Brief:
Among the records that follow, set down only the lines from the one containing "Screen dimensions: 753x395" to the one containing "the cube package", both included, exactly.

*** Opening of Dataset excerpts ***

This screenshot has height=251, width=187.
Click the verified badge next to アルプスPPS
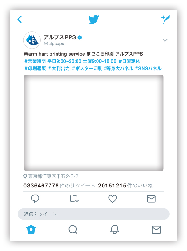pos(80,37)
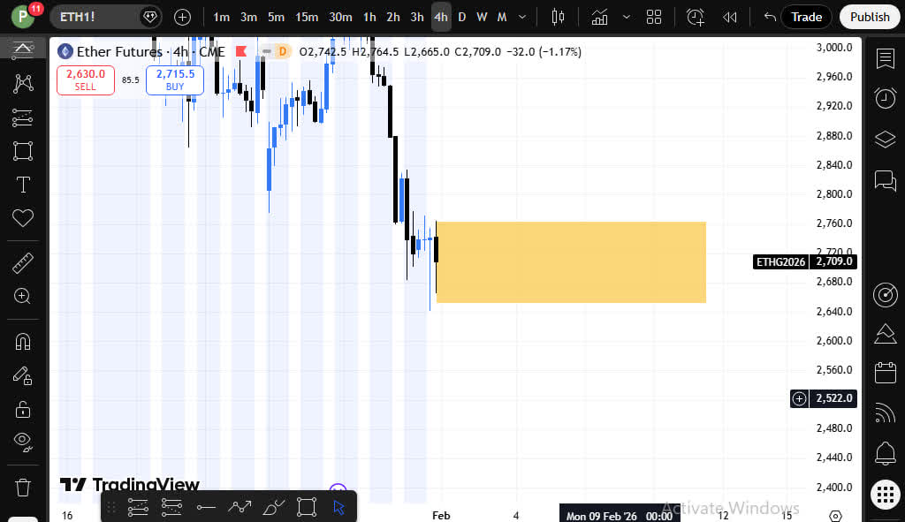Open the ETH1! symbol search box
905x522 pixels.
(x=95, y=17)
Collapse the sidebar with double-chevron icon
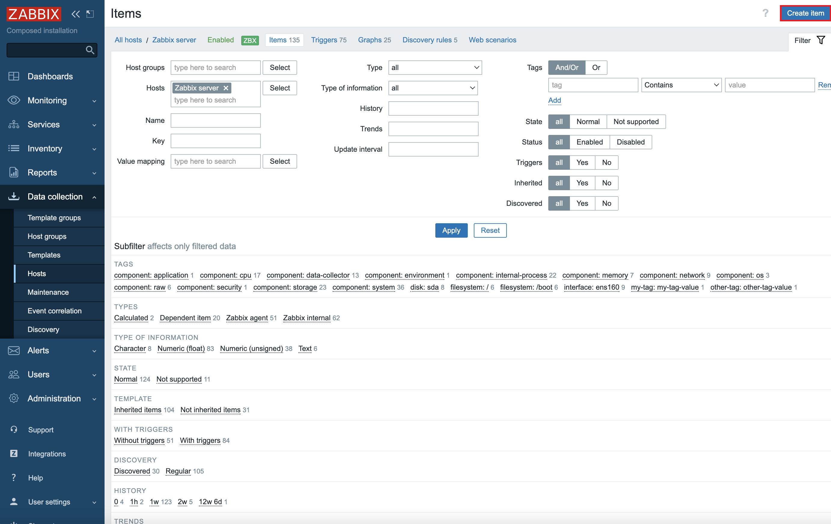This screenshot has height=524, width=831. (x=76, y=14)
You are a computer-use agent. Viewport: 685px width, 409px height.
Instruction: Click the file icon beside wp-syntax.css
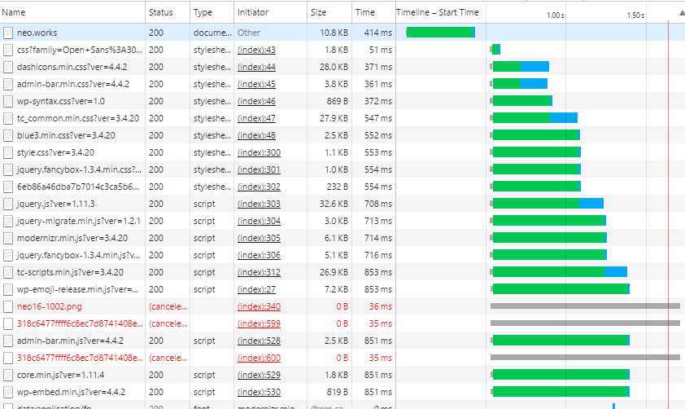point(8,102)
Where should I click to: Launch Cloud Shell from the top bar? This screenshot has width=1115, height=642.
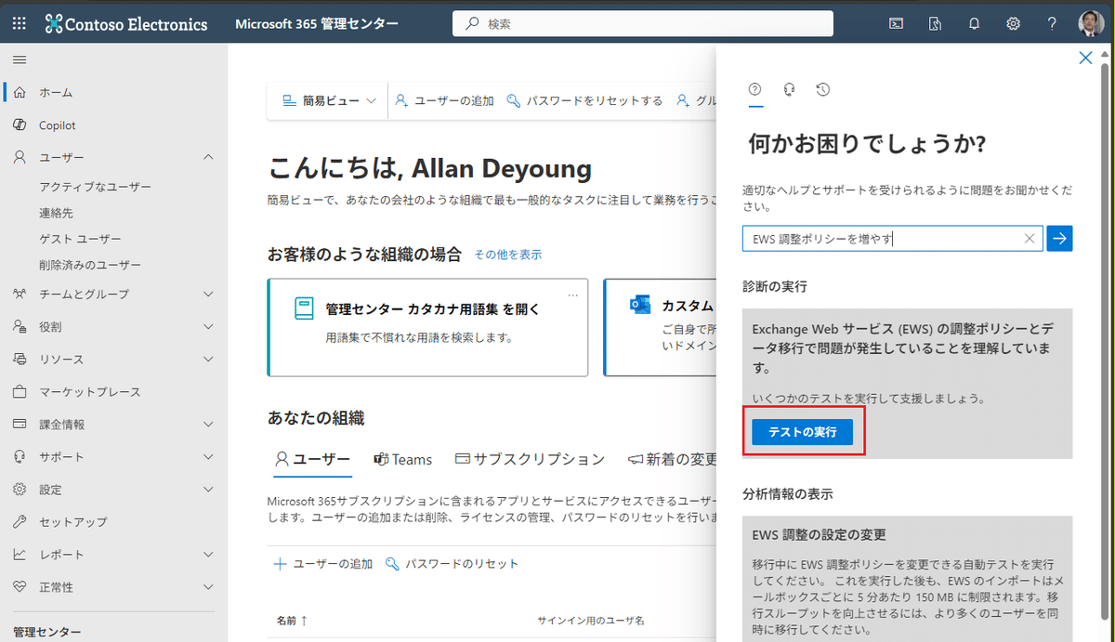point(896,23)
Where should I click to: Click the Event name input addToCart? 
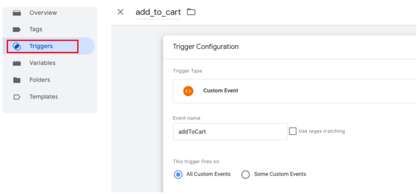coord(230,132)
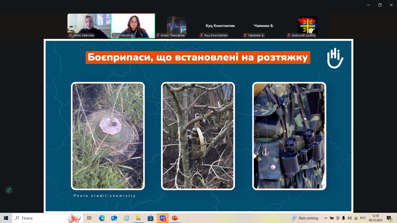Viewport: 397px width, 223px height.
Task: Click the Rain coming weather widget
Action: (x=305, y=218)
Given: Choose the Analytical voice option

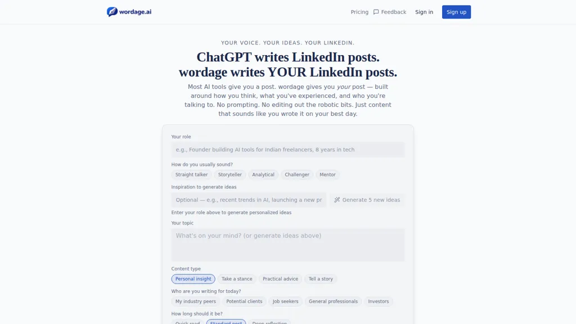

*** Close of Dataset excerpts ***
*** Opening of Dataset excerpts ***

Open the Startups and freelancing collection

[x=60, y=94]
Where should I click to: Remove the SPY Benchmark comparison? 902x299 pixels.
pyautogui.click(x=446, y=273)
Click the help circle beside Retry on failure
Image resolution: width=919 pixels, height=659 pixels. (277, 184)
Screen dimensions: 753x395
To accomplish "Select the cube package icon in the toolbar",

*** Close of Dataset excerpts ***
*** Opening of Dataset excerpts ***

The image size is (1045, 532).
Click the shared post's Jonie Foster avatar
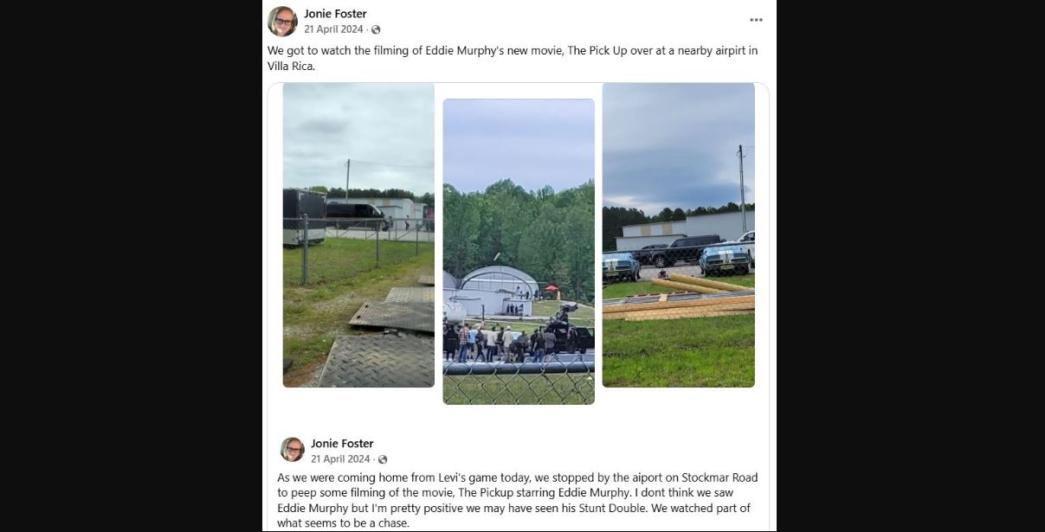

*** Close of Dataset excerpts ***

Task result:
Screen dimensions: 753x395
To accomplish "Select the cube package icon in the toolbar",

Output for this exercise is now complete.